Wild about Harry ...


From "All Things Considered:"

There's nobody quite like Harry Lee.

The Chinese-American lawman, now in his seventh term in office, has a penchant for putting his foot in his mouth, but it only seems to increase his popularity.

The 74-year-old, 300-pound sheriff -- down from 400 pounds, he proudly points out -- sits at his desk surrounded by his large gun collection.

"I'm still as full of piss and vinegar as I was 20 years ago," he says.

For 26 years, Lee has been the top cop and chief taxing authority of the booming jurisdiction of nearly half a million people, and because of peculiar state law, there's little oversight.

"The sheriff of [Jefferson Parish] is the closest thing there is to being a king in the U.S. I have no unions, I don't have civil service, I hire and fire at will. I don't have to go to council and propose a budget. I approve the budget.

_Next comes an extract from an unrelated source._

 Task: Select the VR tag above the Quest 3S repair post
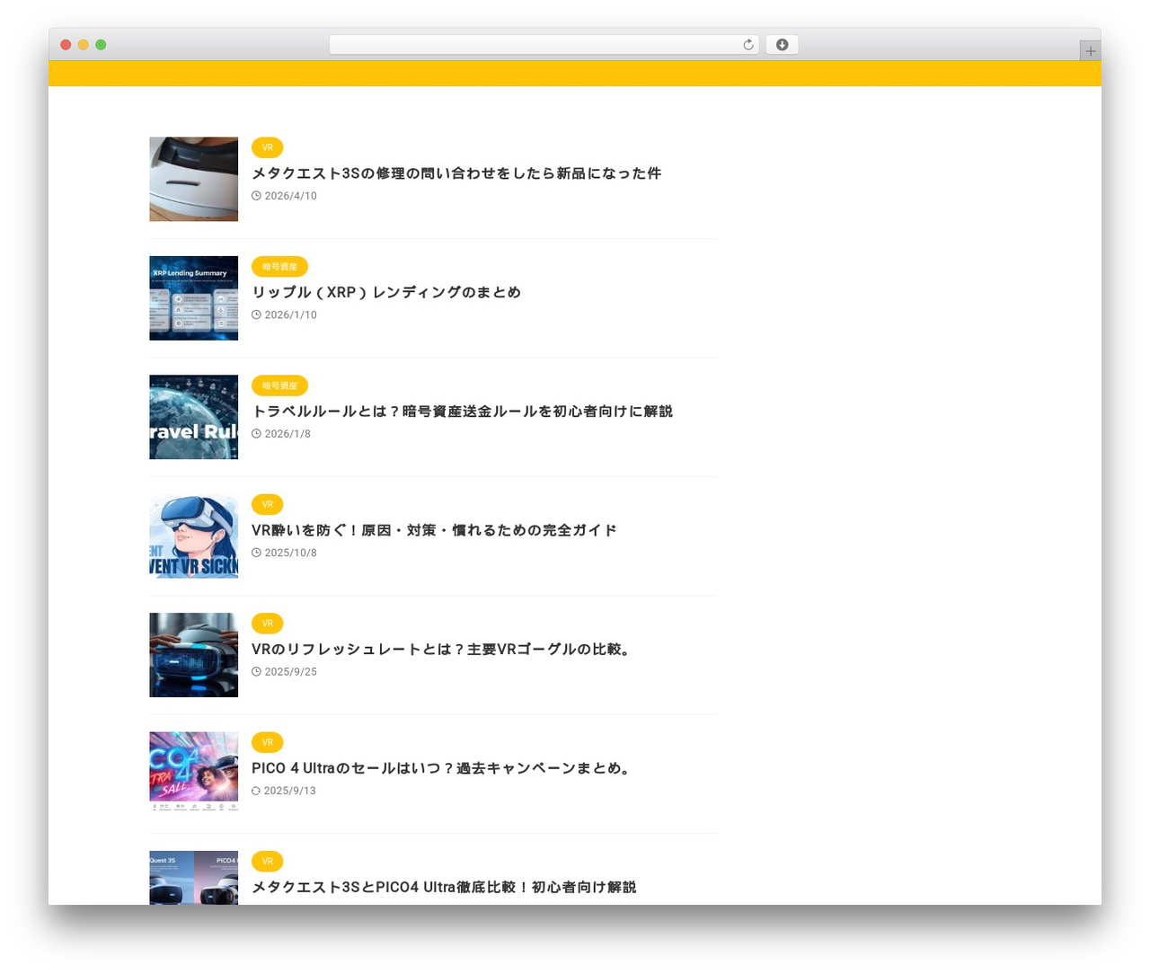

I'm the head of the law-enforcement district, and the law-enforcement district only has one vote, which is me," he says.

Since Hurricane Katrina, murders in Jefferson Parish have doubled, the majority of them black-on-black killings. The sheriff tried, in vain, to explain his intended get-tough tactics at a press conference inside his gray, fortress-like headquarters.

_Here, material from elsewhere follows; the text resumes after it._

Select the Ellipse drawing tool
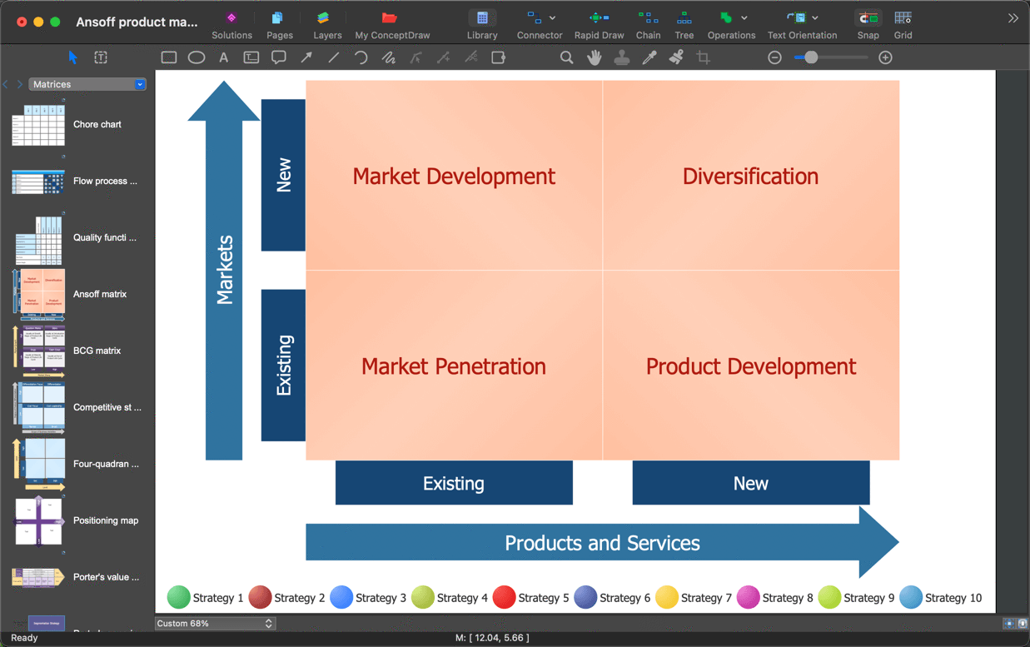Image resolution: width=1030 pixels, height=647 pixels. coord(196,57)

"We know where the problem areas are. If we see some black guys on the corner milling around, we would confront them," he said.

The president of the regional NAACP, Donatus King, wasn't buying it.

"Confronting a group of black people on the street corner merely because they're black and milling around is a form of racial profiling. The NAACP opposes that tactic," King said.

Under pressure, the sheriff said his deputies would not be indiscriminately frisking African-American males.

A few days later, the Times-Picayune ran an unscientific poll. The phone calls ran 22 for the NAACP, 789 for Harry Lee.